Filaret Denisenko received all these censures in 1992, and Patriarch Bartholomew accepted this decision at the time, as stated in a letter he sent to Moscow shortly after the censures. However, three years later, Patriarch Bartholomew received a group of Ukrainian autocephalist bishops called the Ukrainian Orthodox Church in the USA, who had been in communion with Filaret’s group. While this move may have been motivated by the factor of Bartholomew’s almost total isolation within Istanbul, Turkey, it is nonetheless non-canonical.

This year’s moves have far exceeded previous ones, though, and now the possibility for a real clash that could cost lives is raised. With Filaret’s “church” – really an agglomeration of Ukrainian ultranationalists and Neo-Nazis in the mix, plus millions of no doubt innocent Ukrainian faithful who are deluded about the problems of their church, challenging an existing arrangement regarding Ukraine and Russia’s two most holy sites, the results are not likely to be good at all.

Here is the report about today’s developments, reprinted in part from

Meeting today in Kiev, the Synod of the schismatic “Kiev Patriarchate” (KP) has officially changed the title of its primate, “Patriarch” Philaret, to include the Kiev Caves and Pochaev Lavras under his jurisdiction.

The primate’s new official title, as given on the site of the KP, is “His Holiness and Beatitude (name), Archbishop and Metropolitan of Kiev—Mother of the cities of Rus’, and Galicia, Patriarch of All Rus’-Ukraine, Svyaschenno-Archimandrite of the Holy Dormition Kiev Caves and Pochaev Lavras.”
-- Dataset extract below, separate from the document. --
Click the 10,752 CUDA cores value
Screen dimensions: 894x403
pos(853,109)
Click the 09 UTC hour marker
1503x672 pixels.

…Thus, the KP Synod is declaring that “Patriarch” Philaret has jurisdiction over the Kiev Caves and Pochaev Lavras, although they are canonically under the omophorion of His Beatitude Metropolitan Onuphry of Kiev and All Ukraine, the primate of the canonical Ukrainian Orthodox Church.
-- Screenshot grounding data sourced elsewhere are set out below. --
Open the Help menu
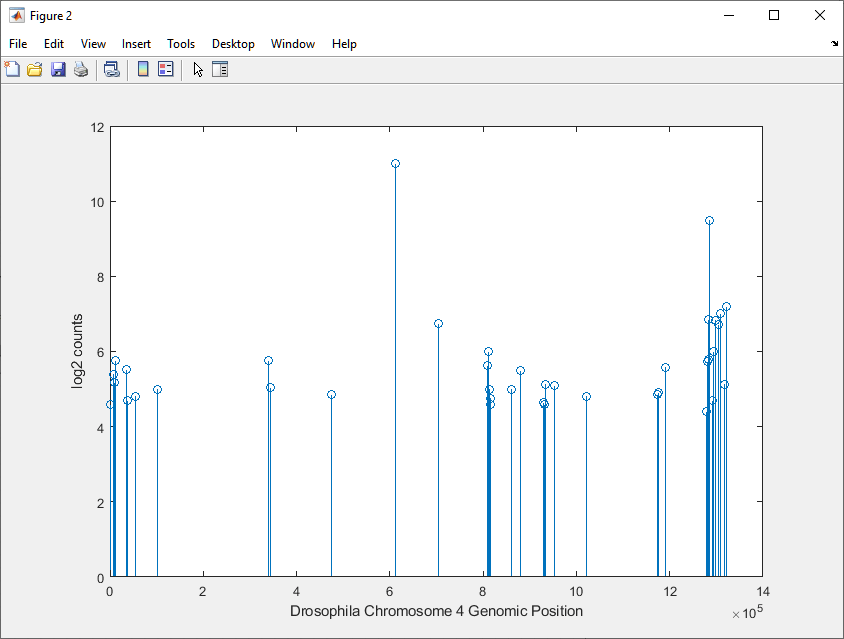Viewport: 844px width, 639px height. 344,44
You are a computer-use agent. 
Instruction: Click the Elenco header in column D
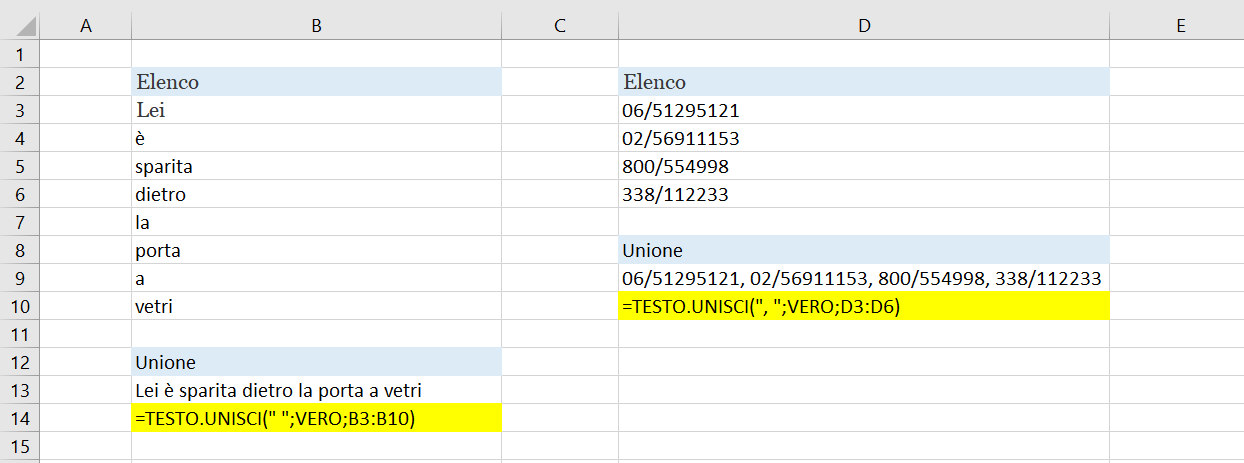[864, 82]
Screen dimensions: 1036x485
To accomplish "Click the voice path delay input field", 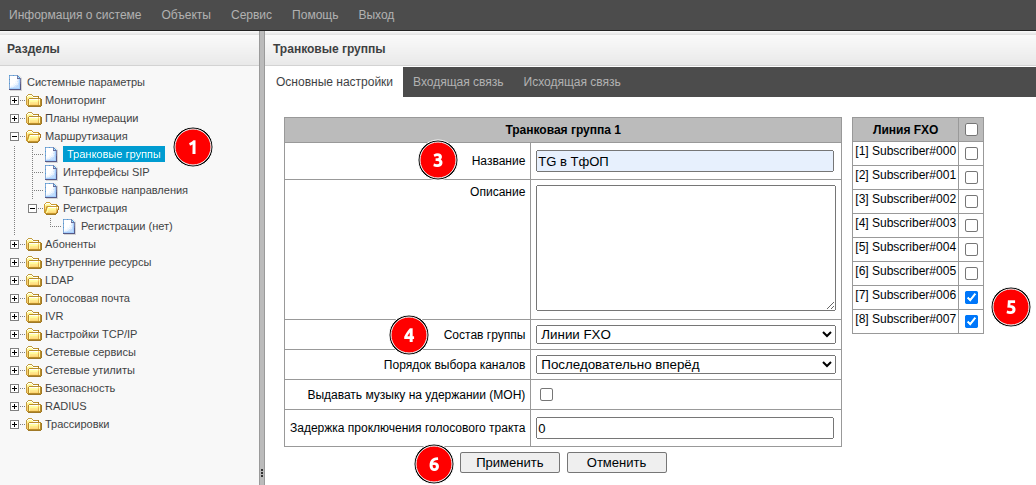I will click(685, 428).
Philaret and his followers and nationalistic radicals have continually proclaimed that they will take the Lavras for themselves.

This claim to the ancient and venerable monasteries comes after the Holy Synod of the Ecumenical Patriarchate announced that it had removed the anathema placed upon Philaret by the Russian Orthodox Church and had restored him to his hierarchical office. Philaret was a metropolitan of the canonical Church, becoming patriarch in his schismatic organization.
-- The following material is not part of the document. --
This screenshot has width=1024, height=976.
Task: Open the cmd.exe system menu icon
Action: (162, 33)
Representatives of the Ecumenical Patriarchate have clarified that they consider Philaret to be the “former Metropolitan of Kiev,” but he and his organization continue to consider him an active patriarch, with jurisdiction in Ukraine.

Constantinople’s statement also appealed to all in Ukraine to “avoid appropriation of churches, monasteries, and other properties,” which the Synod of the KP ignored in today’s decision.

The KP primate’s abbreviated title will be, “His Holiness (name), Patriarch of Kiev and All Rus’-Ukraine,” and the acceptable form for relations with other Local Churches is “His Beatitude Archbishop (name), Metropolitan of Kiev and All Rus’-Ukraine.”

The Russian Orthodox Church broke eucharistic communion and all relations with the Ecumenical Patriarchate over this matter earlier this week. Of the fourteen local Orthodox Churches recognized the world over, twelve have expressed the viewpoint that Constantinople’s move was in violation of the canons of the Holy Orthodox Church. Only one local Church supported Constantinople wholeheartedly, and all jurisdictions except Constantinople have appealed for an interOrthodox Synod to address and solve the Ukrainian matter in a legitimate manner.